It seems that we might need to revisit the discussion we've had around
scaling_cur_freq and cpuinfo_cur_freq and the use of arch_freq_get_on_cpu.
As Vanshi has raised, having both utilizing arch specific feedback for
getting current frequency is bit problematic and might be confusing at best.
As arch_freq_get_on_cpu is already used by show_scaling_cur_freq there are not
many options we are left with, if we want to kee all archs aligned:
we can either try to rework show_scaling_cur_freq and it's use of
arch_freq_get_on_cpu, and move it to cpuinfo_cur_freq, which would align with
relevant docs, though that will not work for x86, or we keep it only there and
skip updating cpuinfo_cur_freq, going against the guidelines. Other options,
purely theoretical, would involve making arch_freq_get_on_cpu aware of type of
the info requested (hw vs sw) or adding yet another arch-specific implementation,
and those are not really appealing alternatives to say at least.
What's your opinion on this one ?

---
BR
Beata


> I'll test v5 of the series on AmpereOne and report back on that thread.
> 
> Thanks,
> Vanshi
> 
> > which should indicate current throttle state:
> > 
> > /sys/class/thermal/thermal_zone[0-*]/cdev[0-*]/cur_state
> > 
> > with values above '0' implying ongoing throttling.
> > 
> > The appropriate thermal_zone can be identified through 'type' attribute.
> > 
> > 
> > Thank you for giving those patches a spin.
> > 
> > ---
> > BR
> > Beata
> > ---
> > [1] https://lore.kernel.org/all/20230609043922.eyyqutbwlofqaddz@vireshk-i7/
> > [2] https://elixir.bootlin.com/linux/latest/source/Documentation/admin-guide/pm/cpufreq.rst#L197
> > [3] https://lore.kernel.org/lkml/2cfbc633-1e94-d741-2337-e1b0cf48b81b@nvidia.com/
> > ---
> > 
> > 
> > > Thanks,
> > > Vanshi
Viresh Kumar April 29, 2024, 9:25 a.m. UTC | #5
On 26-04-24, 12:45, Beata Michalska wrote:
> It seems that we might need to revisit the discussion we've had around
> scaling_cur_freq and cpuinfo_cur_freq and the use of arch_freq_get_on_cpu.
> As Vanshi has raised, having both utilizing arch specific feedback for
> getting current frequency is bit problematic and might be confusing at best.
> As arch_freq_get_on_cpu is already used by show_scaling_cur_freq there are not
> many options we are left with, if we want to kee all archs aligned:
> we can either try to rework show_scaling_cur_freq and it's use of
> arch_freq_get_on_cpu, and move it to cpuinfo_cur_freq, which would align with
> relevant docs, though that will not work for x86, or we keep it only there and
> skip updating cpuinfo_cur_freq, going against the guidelines. Other options,
> purely theoretical, would involve making arch_freq_get_on_cpu aware of type of
> the info requested (hw vs sw) or adding yet another arch-specific implementation,
> and those are not really appealing alternatives to say at least.
> What's your opinion on this one ?

Hi Beata / Vanshidhar,

Lets forget for once what X86 and ARM may have done and think about it
once again. I also had a chat with Vincent today about this.

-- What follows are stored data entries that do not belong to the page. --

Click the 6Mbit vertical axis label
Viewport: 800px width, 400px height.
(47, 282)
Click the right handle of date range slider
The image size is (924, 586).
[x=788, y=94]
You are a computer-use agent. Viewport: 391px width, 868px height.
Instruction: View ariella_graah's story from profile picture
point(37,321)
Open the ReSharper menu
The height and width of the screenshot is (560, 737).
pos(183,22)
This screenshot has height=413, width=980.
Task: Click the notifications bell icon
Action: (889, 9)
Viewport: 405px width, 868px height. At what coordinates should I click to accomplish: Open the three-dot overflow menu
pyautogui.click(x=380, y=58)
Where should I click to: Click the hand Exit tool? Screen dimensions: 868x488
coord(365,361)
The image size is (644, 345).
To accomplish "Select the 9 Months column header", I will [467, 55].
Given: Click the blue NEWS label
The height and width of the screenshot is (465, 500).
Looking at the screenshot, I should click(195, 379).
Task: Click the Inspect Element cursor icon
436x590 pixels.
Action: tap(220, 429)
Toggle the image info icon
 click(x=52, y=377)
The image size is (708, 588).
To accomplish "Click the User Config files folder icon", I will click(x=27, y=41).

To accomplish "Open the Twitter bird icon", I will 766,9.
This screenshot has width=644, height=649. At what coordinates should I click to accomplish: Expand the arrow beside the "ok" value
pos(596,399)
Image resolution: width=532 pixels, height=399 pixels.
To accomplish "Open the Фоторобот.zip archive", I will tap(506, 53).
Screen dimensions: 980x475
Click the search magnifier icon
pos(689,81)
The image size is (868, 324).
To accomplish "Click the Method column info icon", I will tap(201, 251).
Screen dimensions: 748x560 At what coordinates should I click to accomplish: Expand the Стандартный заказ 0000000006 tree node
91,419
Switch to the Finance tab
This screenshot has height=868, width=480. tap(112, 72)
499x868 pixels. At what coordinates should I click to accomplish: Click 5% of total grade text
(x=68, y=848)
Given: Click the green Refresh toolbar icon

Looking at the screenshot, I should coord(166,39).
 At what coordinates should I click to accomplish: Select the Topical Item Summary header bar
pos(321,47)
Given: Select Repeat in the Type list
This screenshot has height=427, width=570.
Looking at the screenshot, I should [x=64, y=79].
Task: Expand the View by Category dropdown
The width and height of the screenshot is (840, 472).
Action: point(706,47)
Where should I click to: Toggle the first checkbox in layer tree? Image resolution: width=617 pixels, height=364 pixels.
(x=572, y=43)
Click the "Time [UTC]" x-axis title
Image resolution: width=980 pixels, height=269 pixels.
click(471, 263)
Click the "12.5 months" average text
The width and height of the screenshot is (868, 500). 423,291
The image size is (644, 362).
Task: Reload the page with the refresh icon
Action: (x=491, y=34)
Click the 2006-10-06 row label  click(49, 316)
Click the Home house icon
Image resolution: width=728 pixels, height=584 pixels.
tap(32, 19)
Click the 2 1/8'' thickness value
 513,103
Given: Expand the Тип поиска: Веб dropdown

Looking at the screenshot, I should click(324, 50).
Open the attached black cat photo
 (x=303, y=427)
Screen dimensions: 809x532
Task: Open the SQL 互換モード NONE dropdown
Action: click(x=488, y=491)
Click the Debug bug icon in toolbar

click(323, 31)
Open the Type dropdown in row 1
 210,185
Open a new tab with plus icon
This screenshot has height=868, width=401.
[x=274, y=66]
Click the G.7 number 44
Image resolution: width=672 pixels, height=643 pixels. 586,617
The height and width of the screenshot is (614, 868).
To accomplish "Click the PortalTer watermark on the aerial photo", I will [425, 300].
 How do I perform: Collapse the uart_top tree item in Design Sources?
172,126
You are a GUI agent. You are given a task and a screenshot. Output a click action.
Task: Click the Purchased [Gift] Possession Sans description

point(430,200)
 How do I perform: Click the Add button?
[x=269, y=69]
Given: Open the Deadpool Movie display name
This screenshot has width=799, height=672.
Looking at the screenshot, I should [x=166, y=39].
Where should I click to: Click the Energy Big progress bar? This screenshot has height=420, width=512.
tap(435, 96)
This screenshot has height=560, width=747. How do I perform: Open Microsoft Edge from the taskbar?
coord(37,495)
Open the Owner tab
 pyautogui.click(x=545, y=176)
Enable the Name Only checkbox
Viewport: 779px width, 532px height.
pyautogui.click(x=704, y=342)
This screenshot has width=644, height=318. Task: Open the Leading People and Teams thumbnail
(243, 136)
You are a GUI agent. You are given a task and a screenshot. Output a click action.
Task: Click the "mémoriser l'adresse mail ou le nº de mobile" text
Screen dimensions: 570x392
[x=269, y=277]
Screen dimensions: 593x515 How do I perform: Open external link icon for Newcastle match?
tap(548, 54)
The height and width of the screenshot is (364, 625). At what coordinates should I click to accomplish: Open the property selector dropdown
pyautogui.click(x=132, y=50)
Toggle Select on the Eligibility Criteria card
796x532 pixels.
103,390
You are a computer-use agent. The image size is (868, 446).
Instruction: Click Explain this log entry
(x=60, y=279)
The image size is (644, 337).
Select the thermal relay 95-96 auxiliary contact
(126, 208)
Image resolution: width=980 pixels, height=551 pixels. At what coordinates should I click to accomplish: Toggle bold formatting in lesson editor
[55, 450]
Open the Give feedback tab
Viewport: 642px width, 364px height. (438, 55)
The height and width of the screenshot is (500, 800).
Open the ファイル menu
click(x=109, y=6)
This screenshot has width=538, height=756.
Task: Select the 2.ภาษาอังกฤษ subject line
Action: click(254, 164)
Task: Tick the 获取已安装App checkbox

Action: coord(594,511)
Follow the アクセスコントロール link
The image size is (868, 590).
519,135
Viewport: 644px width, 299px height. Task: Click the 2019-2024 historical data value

The documentation says it clearly, cpuinfo_cur_freq is the one
received from hardware and scaling_cur_freq is the one requested from
software.

Now, I know that X86 has made both of them quite similar and I
suggested to make them all aligned (and never received a reply on my
previous message).

There are few reasons why it may be worth keeping the definition (and
behavior) of the sysfs files as is, at least for ARM:
- First is that the documentation says so.
- There is no point providing the same information via both the
  interfaces, there are two interfaces here for a reason.
- There maybe tools around which depend on the documented behavior.
- From userspace, currently there is only one way to know the exact
  frequency that the cpufreq governors have requested from a platform,
  i.e. the value from scaling_cur_freq. If we make it similar to
  cpuinfo_cur_freq, then userspace will never know about the requested
  frequency and the eventual one and if they are same or different.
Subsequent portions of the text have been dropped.